Они поболтали ещё немного и расстались, договорившись встречаться здесь по солнечным дням в два часа. Белке больше нравился полдень, но Йон заявил, что он как-никак студент и ему надо, хоть иногда, появляться в институте. Ещё они договорились никогда не ждать друг друга больше десяти минут. Чтобы отношения не были в тягость.
Так начались их регулярные встречи. С Йоном было хорошо. Он никогда не бывал в плохом настроении, у него всегда была трава и сладости для Тимофея. А когда выяснилось, что он и его отец — коммунисты, с ним стало совсем интересно. Они часами обсуждали революционные движения разных стран, ругали капитализм и демократию:
— Я как-то нашла в Интернете интересную подборку высказываний по поводу демократии, — говорила Белка. — Всё я, конечно, не помню, так, обрывки… Вот что, например, сказал о демократии один религиозный деятель: «Дайте людям возможность думать, что они правят и они будут управляемы». Блеск? Блеск! Или вот ещё какой-то британский журналист высказал: "Демократия: это, когда вы говорите, что вам нравится, а делаете, что вам говорят". Орсон Уэлс (американский режиссер) словами героя одного своего фильма: "В Швейцарии они все любят друг друга по-братски, пятьсот лет демократии и мира, и что они произвели? Часы с кукушкой!". Хорошо сказано, правда?
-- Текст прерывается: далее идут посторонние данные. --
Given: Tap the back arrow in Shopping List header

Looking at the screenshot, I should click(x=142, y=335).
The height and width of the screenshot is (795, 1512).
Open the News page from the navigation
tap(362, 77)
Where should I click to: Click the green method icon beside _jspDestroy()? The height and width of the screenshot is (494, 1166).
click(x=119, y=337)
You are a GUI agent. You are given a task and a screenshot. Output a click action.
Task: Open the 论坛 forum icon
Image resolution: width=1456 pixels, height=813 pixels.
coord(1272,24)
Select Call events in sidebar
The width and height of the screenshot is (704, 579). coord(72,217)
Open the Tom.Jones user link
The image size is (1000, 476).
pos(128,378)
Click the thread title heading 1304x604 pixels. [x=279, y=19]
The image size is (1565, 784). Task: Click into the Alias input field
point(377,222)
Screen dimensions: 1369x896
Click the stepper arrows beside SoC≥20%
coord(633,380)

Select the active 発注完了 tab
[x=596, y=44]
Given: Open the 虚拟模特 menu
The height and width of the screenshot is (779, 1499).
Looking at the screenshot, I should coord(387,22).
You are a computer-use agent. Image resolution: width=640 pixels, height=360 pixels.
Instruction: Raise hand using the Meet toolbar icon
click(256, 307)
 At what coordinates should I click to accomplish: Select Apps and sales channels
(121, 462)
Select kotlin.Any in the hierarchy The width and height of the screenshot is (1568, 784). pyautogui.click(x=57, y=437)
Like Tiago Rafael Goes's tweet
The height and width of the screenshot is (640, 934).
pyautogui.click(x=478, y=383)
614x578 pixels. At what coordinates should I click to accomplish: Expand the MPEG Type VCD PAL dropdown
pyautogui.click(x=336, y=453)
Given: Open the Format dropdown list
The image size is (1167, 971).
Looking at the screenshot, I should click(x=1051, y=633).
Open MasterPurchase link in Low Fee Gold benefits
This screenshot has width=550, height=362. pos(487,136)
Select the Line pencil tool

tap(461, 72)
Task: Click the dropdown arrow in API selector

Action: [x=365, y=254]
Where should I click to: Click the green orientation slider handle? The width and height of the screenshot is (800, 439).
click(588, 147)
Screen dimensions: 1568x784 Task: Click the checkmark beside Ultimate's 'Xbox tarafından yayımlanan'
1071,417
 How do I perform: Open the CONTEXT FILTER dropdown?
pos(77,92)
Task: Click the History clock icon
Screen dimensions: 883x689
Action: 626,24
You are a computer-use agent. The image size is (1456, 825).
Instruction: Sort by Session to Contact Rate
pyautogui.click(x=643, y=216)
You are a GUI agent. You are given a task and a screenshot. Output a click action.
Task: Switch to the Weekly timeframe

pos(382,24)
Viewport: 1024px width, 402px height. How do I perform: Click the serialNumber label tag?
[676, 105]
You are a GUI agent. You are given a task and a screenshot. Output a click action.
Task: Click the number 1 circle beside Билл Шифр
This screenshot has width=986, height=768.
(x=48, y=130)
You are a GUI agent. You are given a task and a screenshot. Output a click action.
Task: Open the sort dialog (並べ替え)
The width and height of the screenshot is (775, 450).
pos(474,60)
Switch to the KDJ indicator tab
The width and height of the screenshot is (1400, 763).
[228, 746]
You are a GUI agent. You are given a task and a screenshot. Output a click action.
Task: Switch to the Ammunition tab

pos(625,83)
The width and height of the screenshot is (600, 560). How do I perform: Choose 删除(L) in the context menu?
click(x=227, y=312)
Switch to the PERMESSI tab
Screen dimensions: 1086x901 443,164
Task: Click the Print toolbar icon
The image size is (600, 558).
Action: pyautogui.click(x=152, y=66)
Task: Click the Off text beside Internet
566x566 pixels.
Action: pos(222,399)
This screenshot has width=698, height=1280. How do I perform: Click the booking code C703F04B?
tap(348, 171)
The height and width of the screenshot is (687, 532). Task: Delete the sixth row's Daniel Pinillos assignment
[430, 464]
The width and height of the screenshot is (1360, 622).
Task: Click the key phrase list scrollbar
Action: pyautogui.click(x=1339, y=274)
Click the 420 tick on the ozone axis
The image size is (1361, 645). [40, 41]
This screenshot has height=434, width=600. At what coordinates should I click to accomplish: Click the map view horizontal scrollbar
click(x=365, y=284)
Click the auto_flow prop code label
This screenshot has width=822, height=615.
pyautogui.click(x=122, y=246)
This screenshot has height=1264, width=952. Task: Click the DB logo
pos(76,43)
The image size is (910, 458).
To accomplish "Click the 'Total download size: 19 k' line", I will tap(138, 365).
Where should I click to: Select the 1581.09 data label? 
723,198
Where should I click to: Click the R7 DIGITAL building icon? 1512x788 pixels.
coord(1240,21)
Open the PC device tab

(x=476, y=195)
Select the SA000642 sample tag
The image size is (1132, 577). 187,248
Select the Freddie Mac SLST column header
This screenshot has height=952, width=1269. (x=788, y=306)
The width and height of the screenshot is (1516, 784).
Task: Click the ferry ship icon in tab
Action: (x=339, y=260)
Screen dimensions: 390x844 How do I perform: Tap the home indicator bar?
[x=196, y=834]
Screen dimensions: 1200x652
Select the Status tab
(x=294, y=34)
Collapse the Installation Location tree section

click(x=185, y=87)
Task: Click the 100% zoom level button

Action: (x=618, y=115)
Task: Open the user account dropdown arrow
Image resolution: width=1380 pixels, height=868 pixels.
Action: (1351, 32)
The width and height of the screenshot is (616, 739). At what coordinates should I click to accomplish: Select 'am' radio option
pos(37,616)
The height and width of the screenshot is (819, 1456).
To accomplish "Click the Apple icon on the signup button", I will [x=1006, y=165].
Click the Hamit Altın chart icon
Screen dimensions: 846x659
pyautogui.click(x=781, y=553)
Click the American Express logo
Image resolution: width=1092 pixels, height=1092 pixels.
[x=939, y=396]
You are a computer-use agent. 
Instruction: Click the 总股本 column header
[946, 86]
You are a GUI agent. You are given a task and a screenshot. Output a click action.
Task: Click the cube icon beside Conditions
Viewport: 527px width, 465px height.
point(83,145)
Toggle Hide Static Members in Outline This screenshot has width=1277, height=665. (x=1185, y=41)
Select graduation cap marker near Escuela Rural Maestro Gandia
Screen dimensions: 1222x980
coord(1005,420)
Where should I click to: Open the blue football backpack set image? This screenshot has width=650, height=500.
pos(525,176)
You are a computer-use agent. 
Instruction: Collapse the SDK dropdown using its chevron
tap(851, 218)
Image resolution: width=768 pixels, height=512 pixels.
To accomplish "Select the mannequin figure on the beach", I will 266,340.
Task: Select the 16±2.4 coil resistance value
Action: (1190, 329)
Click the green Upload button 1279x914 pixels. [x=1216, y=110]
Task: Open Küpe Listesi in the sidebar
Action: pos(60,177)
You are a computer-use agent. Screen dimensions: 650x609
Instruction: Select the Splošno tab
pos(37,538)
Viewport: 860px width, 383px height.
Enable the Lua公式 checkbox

Да и вообще, что такое демократия? Это когда олигарх даёт человеку деньги на предвыборную кампанию (дело-то крайне дорогое), а потом требует исполнения своих желаний. И тот исполняет. А куда он денется, если его загодя купили? Какая тут может быть воля народа? Да никакой! Как нет и никогда не будет демократии.
— А мне кажется, что любой государственный строй основан на насилии, — сказал Эльф. — И при каком бы строе я ни жил, мне всегда будет плохо.
— Конечно, — согласился Йон, — любое государство — это насилие. Но при капитализме насилие направлено на то, чтобы воспитать в тебе собственника и потребителя, а при коммунизме — чтобы сделать тебя человеком, который стремится к добру, а к вещам равнодушен. Потому что собственность — это основа общественного зла.
— Ты же сам говорил, что веришь в Христа, а он отвергал насилие, — заметил Эльф. — Как же ты тогда можешь одобрять коммунистическую революцию?